Texte fourni –
À l’intérieur, tout commence par une courte présentation multimédia reproduisant la cérémonie funéraire. À grand renfort de musique, le cortège offre une première vision de l’habillement et du décorum des Moche. Pour nous familiariser un peu plus avec cette culture préhispanique, qui a fleuri pendant les huit premiers siècles de notre ère le long de la côte nord du Pérou, cette première salle offre un tour d’horizon autour de la céramique, les bijoux et l’iconographie des Moche. À mesure qu’on s’enfonce dans ce mausolée moderne, on se rapproche de la tombe du Señor de Sipán, telle qu’elle a été découverte par l’archéologue péruvien Walter Alva en 1987. Au fil des trois étages, du haut vers le bas, se dévoilent les trésors emprisonnés dans les vitrines : boucles d’oreilles circulaires d’or et de turquoise, bijoux de narines d’or et de platine, colliers pectoraux de perles de coquillages, casques d’argent, couteaux et lances de cuivre, étendards de cuivre doré sur toile, ornements de platine, qui témoignent du haut degré de maîtrise de l’orfèvrerie et de la métallurgie qu’avait atteint ce peuple, un millier d’années avant les Incas. Les Moche sont également réputés pour leur maîtrise de la céramique, comme le montrent les centaines de pièces anthropomorphiques retrouvées dans les tombes. En trois dimensions, cette production « naturaliste » témoigne, en l’absence d’écriture, de scènes quotidiennes et de rituels religieux. Les vases portraits, en rouge et jaune, représentent ainsi de manière très expressive des personnages, des animaux, des plantes et même des aliments.

Données à traiter –
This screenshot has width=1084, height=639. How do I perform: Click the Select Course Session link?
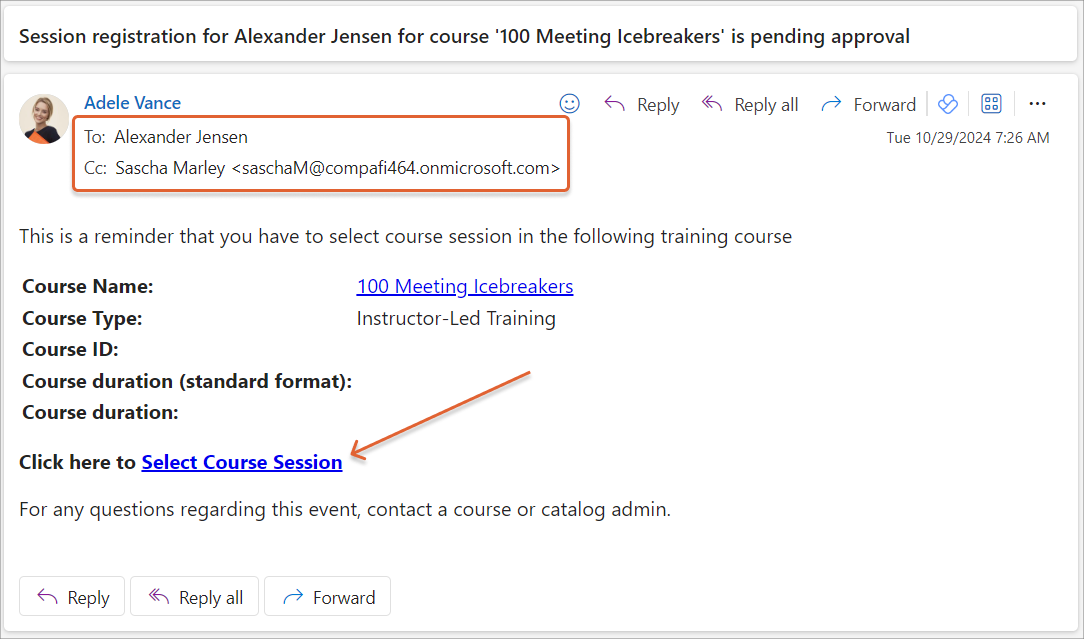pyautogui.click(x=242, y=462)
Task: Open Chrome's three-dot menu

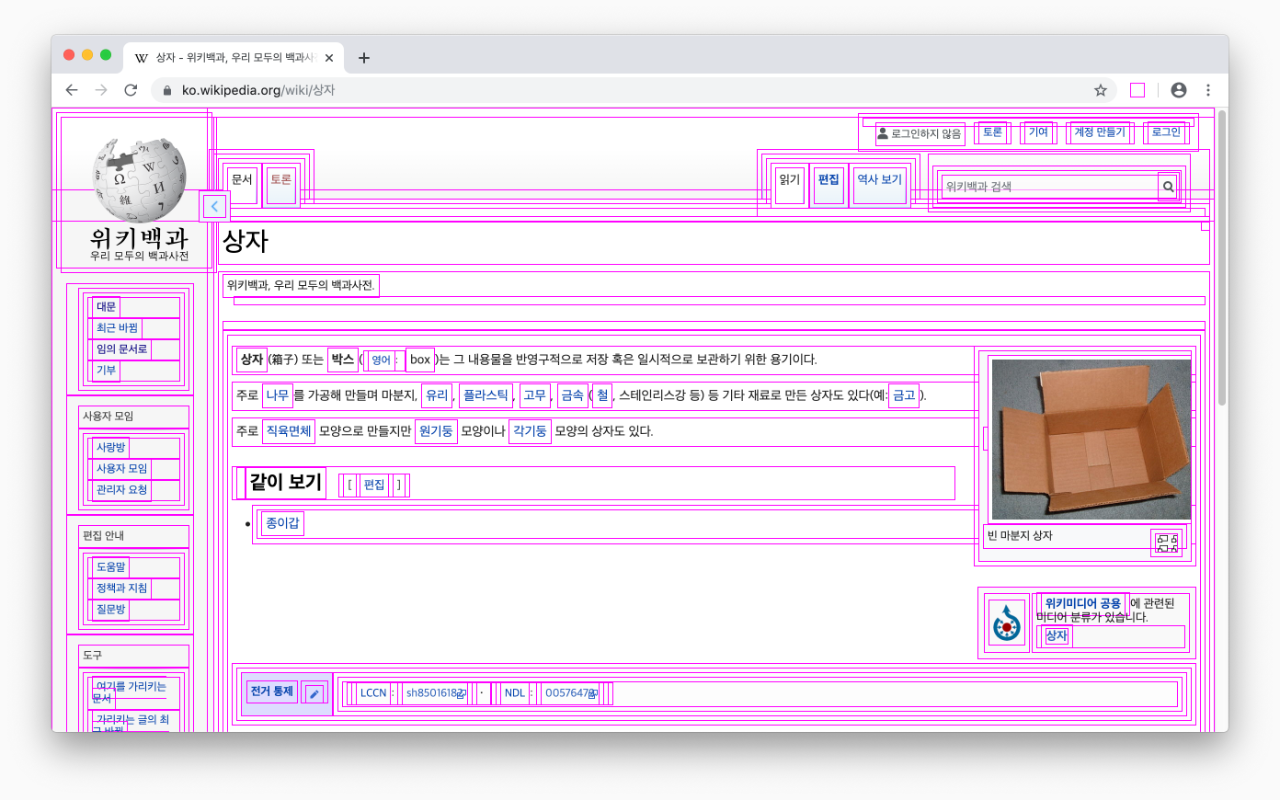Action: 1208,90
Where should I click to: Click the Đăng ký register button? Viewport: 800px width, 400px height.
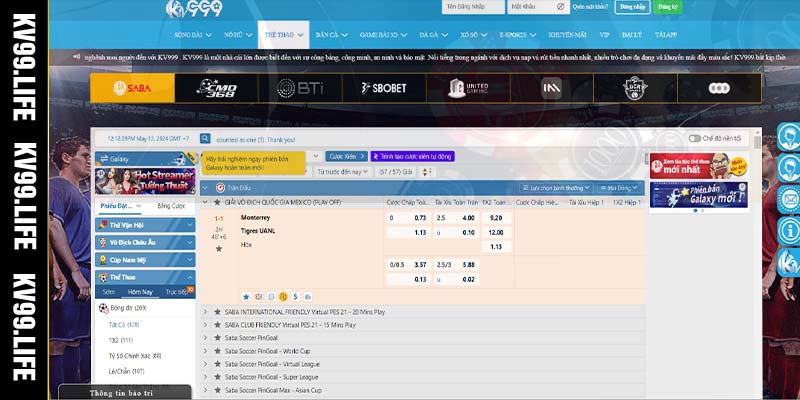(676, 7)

---

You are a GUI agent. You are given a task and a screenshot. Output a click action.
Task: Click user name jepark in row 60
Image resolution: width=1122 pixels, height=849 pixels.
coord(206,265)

Consignes –
a – Dans les enregistrements, reprenez le passage qui va de la ligne contenant « This screenshot has » à celle contenant « Action: 1208,90 », ces deux lignes comprises, en remplaçant « three-dot menu » par « kebab menu » sans rien modifier d'autre. Laissez les images de côté.
b – Prolongez le texte sur la tombe du Señor de Sipán et l'art des Moche à partir de sa dernière phrase.
Le texte et les enregistrements n'ont pas la même origine.

Résultats –
a –
This screenshot has width=1084, height=639. How do I perform: Click the Select Course Session link?
pyautogui.click(x=242, y=462)
Task: Open Chrome's kebab menu

Action: 1208,90

b –
Des artistes hors pair

Le clou du musée reste la reconstitution de la tombe du Señor de Sipán. Garni de ses biens et de provisions pour le voyage, le gouverneur est enterré la tête au sud et son visage se dissimule sous des bijoux d’or, couvrant principalement ses yeux et sa bouche. Autour de sa dépouille reposent les corps de deux femmes, de gardiens, d’un enfant –que l’on présume être son fils– de deux lamas et même un chien. Le long d’un mur, des vitrines exposent les découvertes réalisées dans une autre tombe, celle du Sacerdote. Ce personnage central de la culture Moche officiait les cérémonies religieuses et sacrées. Il porte lui aussi de riches atours dont une couronne symbolisant son statut, où figurent une chouette avec les ailes ouvertes et une coupe des sacrifices. Dans une autre salle, on rencontre l’un des ancêtres, surnommé le Vieux Señor de Sipán. Mise à jour en 1990 dans la même pyramide funéraire, mais cinq niveaux en dessous du Señor de Sipán, cette dépouille royale s’avère elle aussi richement parée. Et sous son masque funéraire, on découvre un massif ornement nasal, de nombreux colliers en or finement stylisés, illustrés par exemple de figures félines, symboles de pouvoir et de dignité. Pour finir la visite, nous sommes conviés à une cérémonie. Des mannequins, revêtus de leurs plus beaux atours, s’animent au son d’une flûte et d’ocarina. La civilisation moche reprend vie, l’espace d’un instant, avec magnificence. Et bientôt, le visiteur se retrouvera sous le soleil éblouissant du Pérou, gardant le sentiment d’avoir remonté le temps. Pour commencer la visite, il faut se rendre à Lambayeque, dans la province du même nom, à près de 800 km au nord de Lima. Le musée s’y dresse avec sa structure sculpturale et flamboyante. Inspiré des pyramides tronquées des Moche, le bâtiment pourpre et or de trois étages s’apparente à un ancien temple dans lequel on pénètre par une large rampe d’accès.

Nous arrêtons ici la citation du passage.